Jörg Büchel, la manière dont vous abordez les patients et parvenez à entamer une conversation est admirable...
Il faut savoir faire la causette, sinon ce n’est pas possible. Mais ne pas aller au-delà du small talk, c'est terrible. C’est ce qui me peine.

Mon cousin est décédé récemment. Dans ses dernières semaines, il a beaucoup parlé à l’aumônier de l’hôpital, bien qu’il ait quitté l’Eglise depuis longtemps.
Certaines personnes ont des réserves et pensent que nous, les aumôniers, allons tout de suite parler de religion. Mais pas forcément. C’est le patient qui choisit les thèmes de la discussion. Nous écoutons et prenons en compte ce qu’il amène. Nous posons des questions, mais l’écoute est bien plus importante.

Pouvons-nous encore écouter pour de bon?
Aujourd’hui, tout va très vite et doit servir un objectif précis. Les aumôniers sont les derniers fous qui peuvent simplement être là et prendre le temps d’écouter. Nous n’avons pas de cahier des charges à compléter chaque jour, ce n’est pas possible avec ce travail. Nous ne documentons rien non plus.

En auriez-vous le droit?
Je note pour moi deux mots-clés pour me souvenir de ce dont nous avons parlé. Mais lorsque le patient quitte l’hôpital, je détruis ces feuilles. Rien n’est conservé. L’important, c’est l’instant présent.

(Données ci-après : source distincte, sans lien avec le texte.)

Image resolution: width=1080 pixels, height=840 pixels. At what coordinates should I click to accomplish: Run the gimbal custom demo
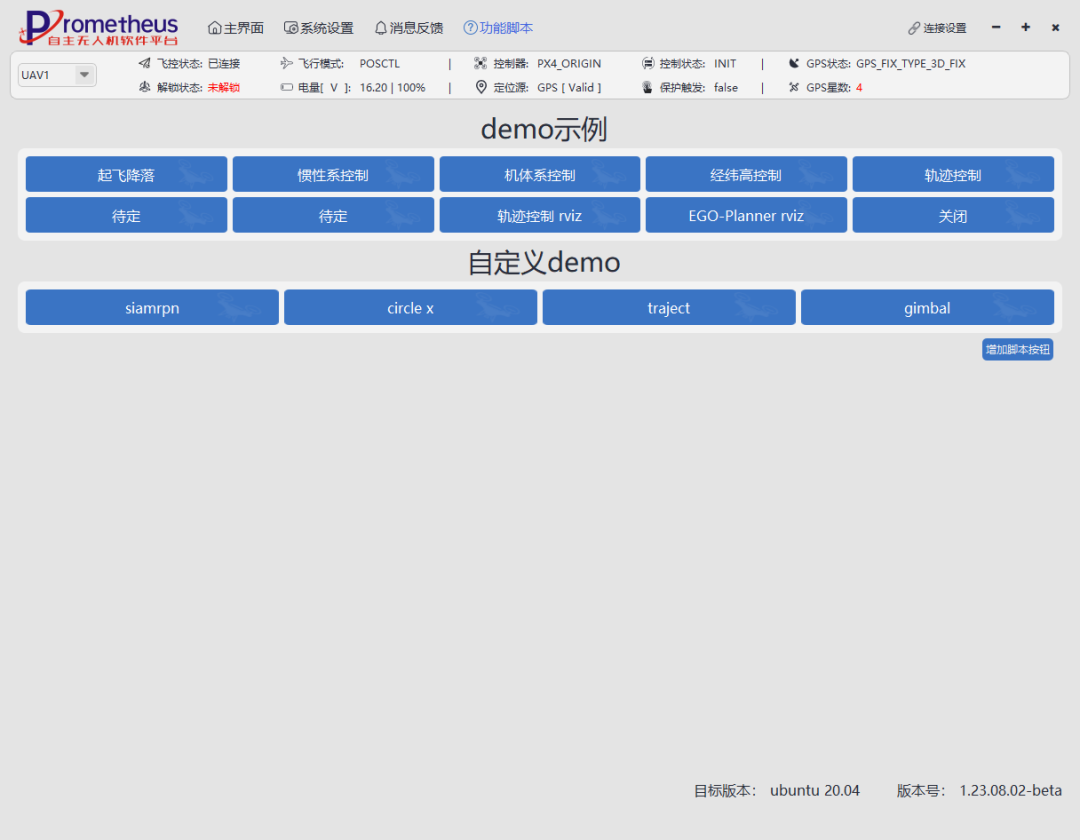coord(927,308)
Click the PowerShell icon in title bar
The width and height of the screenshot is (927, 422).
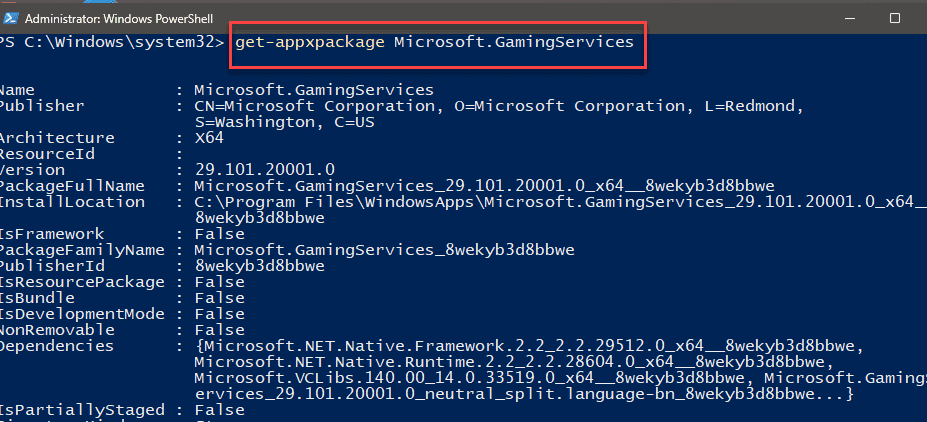(11, 19)
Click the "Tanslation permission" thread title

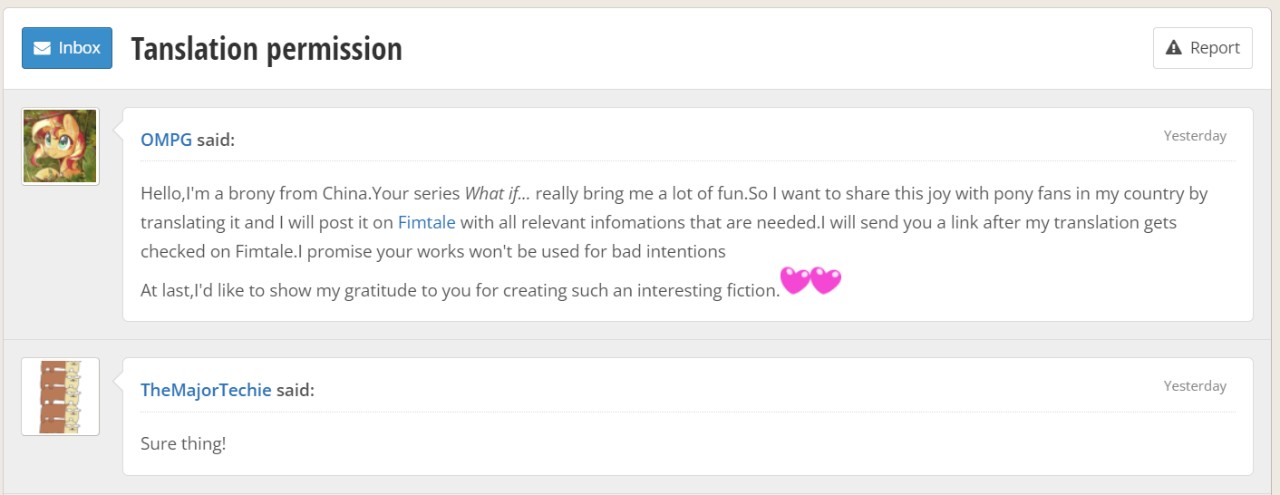[x=266, y=48]
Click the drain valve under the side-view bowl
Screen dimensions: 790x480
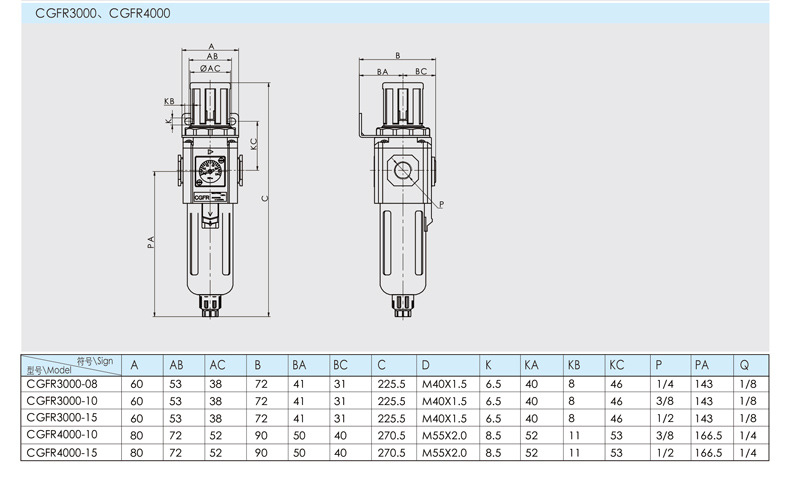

La discussion est interrompue. L’aumônier doit aller chercher une patiente. Rita doit régulièrement venir recevoir des soins à l’hôpital. Jörg Büchel va la chercher en bas, à la cafétéria, et l’emmène à l’accueil. Rita souffre d’une démence et vit dans une maison de retraite. Pour elle, les visites à l’hôpital sont comme un retour à la maison. La femme âgée s’accroche au bras de l’aumônier. Tous deux bavardent comme de vieux amis. Rita complimente l’aumônier. «Tu ne dois pas toujours être aussi sérieux!», s’exclame-t-elle, puis sourit: «Est-ce que j’ai encore dit des bêtises?» Jörg Büchel aide Rita à s’asseoir sur le lit, lui enlève ses chaussures avant de la confier au personnel soignant et de lui promettre qu’il reviendra la chercher. Un tel service est plutôt une exception pour lui. Au fil du temps, une bonne relation s’est développée entre les deux.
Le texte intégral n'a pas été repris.